Судья молча отступил в сторону, и Симон приступил к осмотру. На запястьях и лодыжках были небольшие кровоподтеки и ссадины, вероятно оставленные веревками. Лицо Доминика посинело, в глазницах набежала кровь. Ощупав его затылок, Симон обнаружил новые следы крови, до сих пор скрытые под светлыми волосами. Там же прощупывалась шишка величиной с яйцо. Симон задумчиво растер липкую кровь между пальцами.
– Прежде чем оказаться на кресте, парень получил удар по затылку, – обратился он к остальным, с любопытством наблюдающим за ним. – Обухом топора или чем-то еще схожего размера. Скорее всего, он был без сознания, когда его привязывали к кресту, это
– Вполне возможно, – проговорил судья. – Когда его обнаружили, на нем была лишь набедренная повязка, как на Спасителе. Только наш крест стоял не в жаркой Палестине, а в морозном Обераммергау.
– А что с его одеждой? – поинтересовался Симон.
Ригер пожал плечами:
– Понятия не имею. Убийца, наверное, избавился от нее. Думаю, после того как ударил беднягу. Видимо, хотел быть уверенным, что он умрет прежде, чем священник обнаружит его на рассвете.
Что-то едва слышно хрустнуло. Симон не сразу понял, что это Файстенмантель скрежетнул зубами. Гигант стиснул кулаки и смотрел на своего мертвого сына; на его лысине, несмотря на холод, блестели бисеринки пота.
– И почему он, по-вашему, не звал на помощь? – спросил у Симона священник, скрестив руки на груди и беспокойно переступая с ноги на ногу. – Нельзя исключать, что в какой-то момент он очнулся.
– Я тоже задавался этим вопросом. Думаю, мы нашли бы ответ там, внутри, – Симон коснулся рта убитого. – К сожалению, уже наступило окоченение, но…
Цирюльник наклонился, так что от лица Доминика его отделяло всего несколько дюймов. Теперь он хорошо чувствовал запах разложения.
Зато Симон увидел нечто такое, что при поверхностном осмотре упустил.
– Нашел! – воскликнул он.
Кончиками пальцев Фронвизер вытянул из губ покойника серую ниточку. Рядом торчала еще одна такая же.
– Что это? – спросил Ригер. – Остатки еды?
– Полагаю, остатки кляпа, – пояснил Симон и высоко поднял нитку. – Видимо, у Доминика был заткнут рот, потому он и не мог позвать на помощь… – Цирюльник повернулся к священнику: – На месте преступления нашли что-нибудь подобное?
Тобиас Гереле упрямо помотал головой:
– Я ничего такого не видел. Во всяком случае, когда я обнаружил Доминика утром, во рту у него ничего не было.
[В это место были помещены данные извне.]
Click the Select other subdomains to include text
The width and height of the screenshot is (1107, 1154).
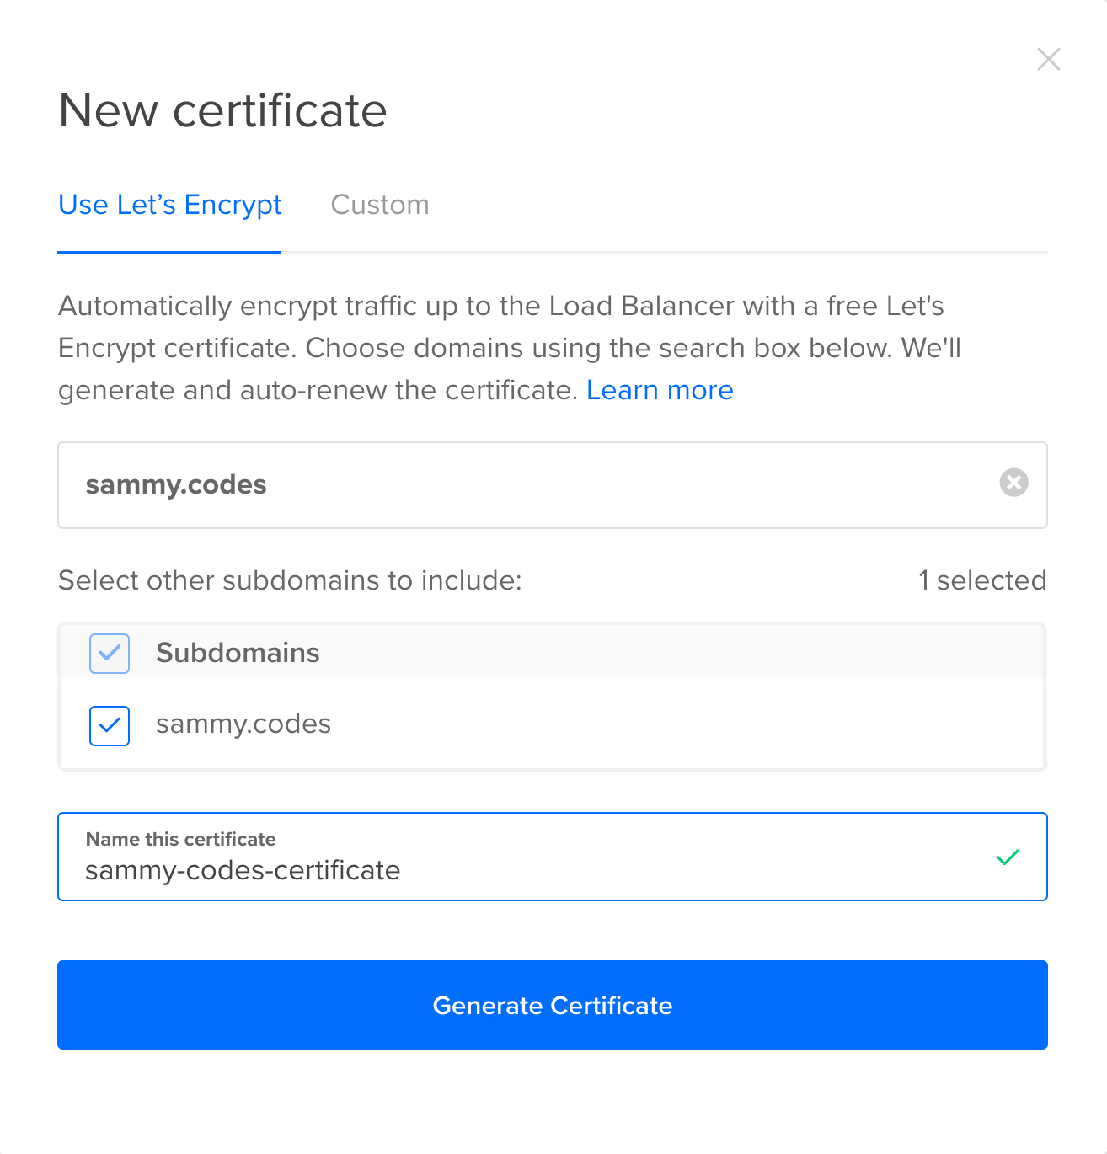pos(290,580)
Из этого следует вывод, что ваша теория…
– Из этого следует вывод, – грубо перебил его Симон, – что убийца возвращался, чтобы избавиться от следов. Он хотел, чтобы убийство выглядело как проклятие, как Божий знак. Человек на кресте…
Он запнулся.
– Что такое? – спросил Кайзер. – Тебе нехорошо? Надеюсь, я не заразил тебя…
– Нет, нет. – Симон покачал головой. – Просто у меня такое чувство, будто я что-то упустил там, на кладбище. Что-то…
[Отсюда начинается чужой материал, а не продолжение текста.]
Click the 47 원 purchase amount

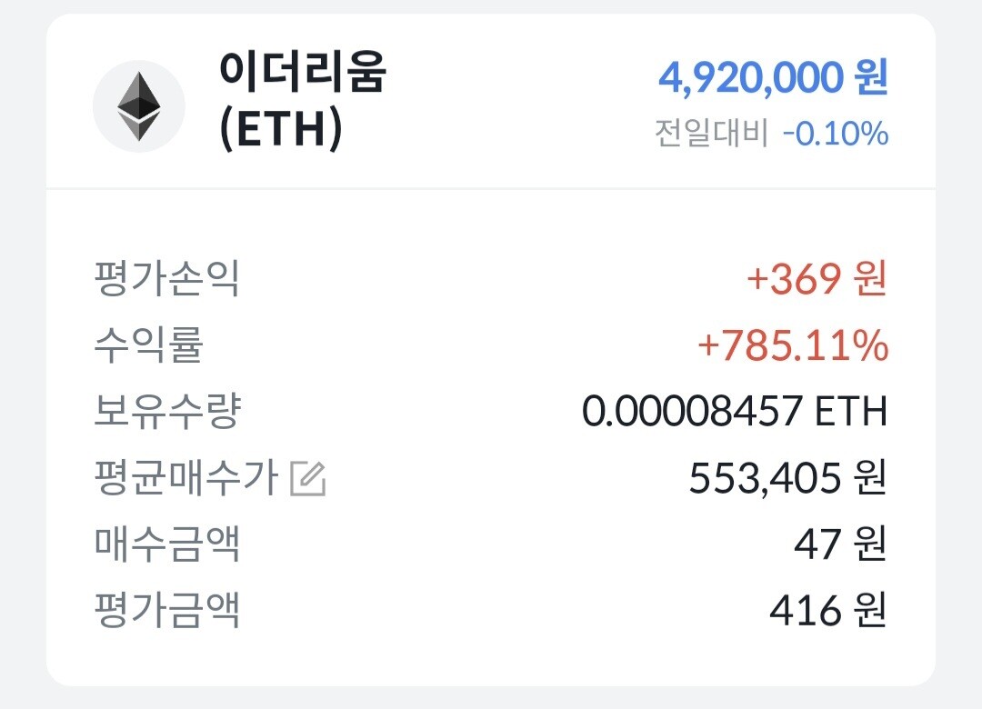(x=839, y=544)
– Ну, по-моему, вы неплохо справлялись до сих пор, – сказал Файстенмантель и похлопал Симона по плечу: – Должен сказать, для простого цирюльника мыслите вы весьма разумно. Во всяком случае, не в пример старому Каспару Ландесу, помилуй Господи его душу. Он предпочитал целыми днями кровь пускать, этот кровопийца.